DESCRIPTION OF THE TASK: Every record here needs to be written out again exactly.

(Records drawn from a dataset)
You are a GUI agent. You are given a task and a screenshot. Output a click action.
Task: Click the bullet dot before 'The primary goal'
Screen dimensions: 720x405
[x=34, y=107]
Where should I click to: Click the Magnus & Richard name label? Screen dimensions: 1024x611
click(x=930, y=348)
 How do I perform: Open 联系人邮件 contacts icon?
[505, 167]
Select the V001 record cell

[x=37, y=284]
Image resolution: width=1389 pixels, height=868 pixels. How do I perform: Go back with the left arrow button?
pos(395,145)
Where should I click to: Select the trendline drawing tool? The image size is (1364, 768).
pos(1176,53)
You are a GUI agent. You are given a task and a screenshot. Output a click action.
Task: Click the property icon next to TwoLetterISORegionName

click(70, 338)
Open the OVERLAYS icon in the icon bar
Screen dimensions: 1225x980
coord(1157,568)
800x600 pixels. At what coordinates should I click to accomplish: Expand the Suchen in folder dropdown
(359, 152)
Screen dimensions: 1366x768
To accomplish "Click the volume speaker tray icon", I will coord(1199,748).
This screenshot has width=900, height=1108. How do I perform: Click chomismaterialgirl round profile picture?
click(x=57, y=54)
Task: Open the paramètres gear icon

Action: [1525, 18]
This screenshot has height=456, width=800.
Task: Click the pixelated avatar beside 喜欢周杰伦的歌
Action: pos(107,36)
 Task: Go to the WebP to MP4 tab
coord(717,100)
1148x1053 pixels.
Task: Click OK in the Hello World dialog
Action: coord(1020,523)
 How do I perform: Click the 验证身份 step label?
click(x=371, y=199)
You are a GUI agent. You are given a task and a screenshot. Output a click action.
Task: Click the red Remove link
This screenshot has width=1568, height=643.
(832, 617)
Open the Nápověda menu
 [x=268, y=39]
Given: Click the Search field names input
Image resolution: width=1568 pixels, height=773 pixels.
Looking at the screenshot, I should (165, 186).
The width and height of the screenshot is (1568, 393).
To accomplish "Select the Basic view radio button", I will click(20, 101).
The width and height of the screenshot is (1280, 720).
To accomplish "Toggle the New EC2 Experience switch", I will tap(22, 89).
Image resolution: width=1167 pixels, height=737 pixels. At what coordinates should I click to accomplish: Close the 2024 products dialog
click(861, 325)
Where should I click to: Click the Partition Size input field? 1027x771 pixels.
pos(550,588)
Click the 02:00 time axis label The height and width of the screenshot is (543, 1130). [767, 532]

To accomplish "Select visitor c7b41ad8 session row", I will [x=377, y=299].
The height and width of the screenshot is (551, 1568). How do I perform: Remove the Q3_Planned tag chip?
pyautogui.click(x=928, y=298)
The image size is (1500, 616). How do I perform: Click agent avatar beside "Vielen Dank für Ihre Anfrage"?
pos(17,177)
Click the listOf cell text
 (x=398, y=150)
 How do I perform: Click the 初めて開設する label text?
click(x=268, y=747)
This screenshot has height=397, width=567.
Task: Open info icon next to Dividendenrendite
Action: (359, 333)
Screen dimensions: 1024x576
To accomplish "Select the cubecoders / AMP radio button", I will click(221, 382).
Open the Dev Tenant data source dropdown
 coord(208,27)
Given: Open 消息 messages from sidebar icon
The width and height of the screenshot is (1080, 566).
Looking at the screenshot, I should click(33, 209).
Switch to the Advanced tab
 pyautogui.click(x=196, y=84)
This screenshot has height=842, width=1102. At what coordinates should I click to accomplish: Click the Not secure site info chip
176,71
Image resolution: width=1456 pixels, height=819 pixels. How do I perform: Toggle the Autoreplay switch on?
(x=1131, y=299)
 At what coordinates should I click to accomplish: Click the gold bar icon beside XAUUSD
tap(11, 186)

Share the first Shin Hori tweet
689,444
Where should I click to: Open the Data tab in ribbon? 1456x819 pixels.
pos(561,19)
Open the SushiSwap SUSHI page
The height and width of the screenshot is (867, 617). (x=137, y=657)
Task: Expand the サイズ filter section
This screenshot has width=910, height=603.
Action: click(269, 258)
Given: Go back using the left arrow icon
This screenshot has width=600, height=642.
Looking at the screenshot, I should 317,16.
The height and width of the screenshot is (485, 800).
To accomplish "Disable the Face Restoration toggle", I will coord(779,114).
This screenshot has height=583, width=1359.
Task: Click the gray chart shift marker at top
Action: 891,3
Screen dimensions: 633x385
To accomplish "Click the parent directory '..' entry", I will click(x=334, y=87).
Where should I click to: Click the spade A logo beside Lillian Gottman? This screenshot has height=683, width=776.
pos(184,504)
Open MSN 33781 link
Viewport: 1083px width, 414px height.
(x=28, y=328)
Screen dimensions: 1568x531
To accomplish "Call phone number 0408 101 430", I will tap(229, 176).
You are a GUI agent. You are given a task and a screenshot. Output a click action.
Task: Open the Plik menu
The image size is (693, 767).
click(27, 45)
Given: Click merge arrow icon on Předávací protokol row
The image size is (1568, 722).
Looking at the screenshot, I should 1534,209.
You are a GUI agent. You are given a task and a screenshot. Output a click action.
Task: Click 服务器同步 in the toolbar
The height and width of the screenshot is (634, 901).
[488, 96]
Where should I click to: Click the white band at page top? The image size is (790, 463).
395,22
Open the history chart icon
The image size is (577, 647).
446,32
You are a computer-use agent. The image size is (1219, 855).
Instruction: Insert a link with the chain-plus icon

ANSWER FOR THIS EXERCISE:
You are a GUI agent. You are given a task and a screenshot. Output a click action.
Task: Click the bullet dot before 'The primary goal'
Screen dimensions: 720x405
[x=34, y=107]
Where should I click to: Click the Magnus & Richard name label? Screen dimensions: 1024x611
click(x=930, y=348)
 How do I perform: Open 联系人邮件 contacts icon?
[505, 167]
Select the V001 record cell

[x=37, y=284]
Image resolution: width=1389 pixels, height=868 pixels. How do I perform: Go back with the left arrow button?
pos(395,145)
Where should I click to: Select the trendline drawing tool? The image size is (1364, 768).
pos(1176,53)
You are a GUI agent. You are given a task and a screenshot. Output a click action.
Task: Click the property icon next to TwoLetterISORegionName

click(70, 338)
Open the OVERLAYS icon in the icon bar
Screen dimensions: 1225x980
coord(1157,568)
800x600 pixels. At what coordinates should I click to accomplish: Expand the Suchen in folder dropdown
(359, 152)
Screen dimensions: 1366x768
To accomplish "Click the volume speaker tray icon", I will coord(1199,748).
This screenshot has width=900, height=1108. How do I perform: Click chomismaterialgirl round profile picture?
click(x=57, y=54)
Task: Open the paramètres gear icon

Action: [1525, 18]
This screenshot has height=456, width=800.
Task: Click the pixelated avatar beside 喜欢周杰伦的歌
Action: pos(107,36)
 Task: Go to the WebP to MP4 tab
coord(717,100)
1148x1053 pixels.
Task: Click OK in the Hello World dialog
Action: coord(1020,523)
 How do I perform: Click the 验证身份 step label?
click(x=371, y=199)
You are a GUI agent. You are given a task and a screenshot. Output a click action.
Task: Click the red Remove link
This screenshot has width=1568, height=643.
(832, 617)
Open the Nápověda menu
 [x=268, y=39]
Given: Click the Search field names input
Image resolution: width=1568 pixels, height=773 pixels.
Looking at the screenshot, I should (165, 186).
The width and height of the screenshot is (1568, 393).
To accomplish "Select the Basic view radio button", I will click(20, 101).
The width and height of the screenshot is (1280, 720).
To accomplish "Toggle the New EC2 Experience switch", I will tap(22, 89).
Image resolution: width=1167 pixels, height=737 pixels. At what coordinates should I click to accomplish: Close the 2024 products dialog
click(861, 325)
Where should I click to: Click the Partition Size input field? 1027x771 pixels.
pos(550,588)
Click the 02:00 time axis label The height and width of the screenshot is (543, 1130). [767, 532]

To accomplish "Select visitor c7b41ad8 session row", I will [x=377, y=299].
The height and width of the screenshot is (551, 1568). How do I perform: Remove the Q3_Planned tag chip?
pyautogui.click(x=928, y=298)
The image size is (1500, 616). How do I perform: Click agent avatar beside "Vielen Dank für Ihre Anfrage"?
pos(17,177)
Click the listOf cell text
 (x=398, y=150)
 How do I perform: Click the 初めて開設する label text?
click(x=268, y=747)
This screenshot has height=397, width=567.
Task: Open info icon next to Dividendenrendite
Action: (359, 333)
Screen dimensions: 1024x576
To accomplish "Select the cubecoders / AMP radio button", I will click(221, 382).
Open the Dev Tenant data source dropdown
 coord(208,27)
Given: Open 消息 messages from sidebar icon
The width and height of the screenshot is (1080, 566).
Looking at the screenshot, I should click(33, 209).
Switch to the Advanced tab
 pyautogui.click(x=196, y=84)
This screenshot has height=842, width=1102. At what coordinates should I click to accomplish: Click the Not secure site info chip
176,71
Image resolution: width=1456 pixels, height=819 pixels. How do I perform: Toggle the Autoreplay switch on?
(x=1131, y=299)
 At what coordinates should I click to accomplish: Click the gold bar icon beside XAUUSD
tap(11, 186)

Share the first Shin Hori tweet
689,444
Where should I click to: Open the Data tab in ribbon? 1456x819 pixels.
pos(561,19)
Open the SushiSwap SUSHI page
The height and width of the screenshot is (867, 617). (x=137, y=657)
Task: Expand the サイズ filter section
This screenshot has width=910, height=603.
Action: click(269, 258)
Given: Go back using the left arrow icon
This screenshot has width=600, height=642.
Looking at the screenshot, I should 317,16.
The height and width of the screenshot is (485, 800).
To accomplish "Disable the Face Restoration toggle", I will coord(779,114).
This screenshot has height=583, width=1359.
Task: Click the gray chart shift marker at top
Action: 891,3
Screen dimensions: 633x385
To accomplish "Click the parent directory '..' entry", I will click(x=334, y=87).
Where should I click to: Click the spade A logo beside Lillian Gottman? This screenshot has height=683, width=776.
pos(184,504)
Open MSN 33781 link
Viewport: 1083px width, 414px height.
(x=28, y=328)
Screen dimensions: 1568x531
To accomplish "Call phone number 0408 101 430", I will tap(229, 176).
You are a GUI agent. You are given a task and a screenshot. Output a click action.
Task: Open the Plik menu
The image size is (693, 767).
click(27, 45)
Given: Click merge arrow icon on Předávací protokol row
The image size is (1568, 722).
Looking at the screenshot, I should 1534,209.
You are a GUI agent. You are given a task and a screenshot. Output a click action.
Task: Click 服务器同步 in the toolbar
The height and width of the screenshot is (634, 901).
[488, 96]
Where should I click to: Click the white band at page top? The image size is (790, 463).
395,22
Open the history chart icon
The image size is (577, 647).
446,32
You are a computer-use agent. The image size is (1219, 855).
Instruction: Insert a link with the chain-plus icon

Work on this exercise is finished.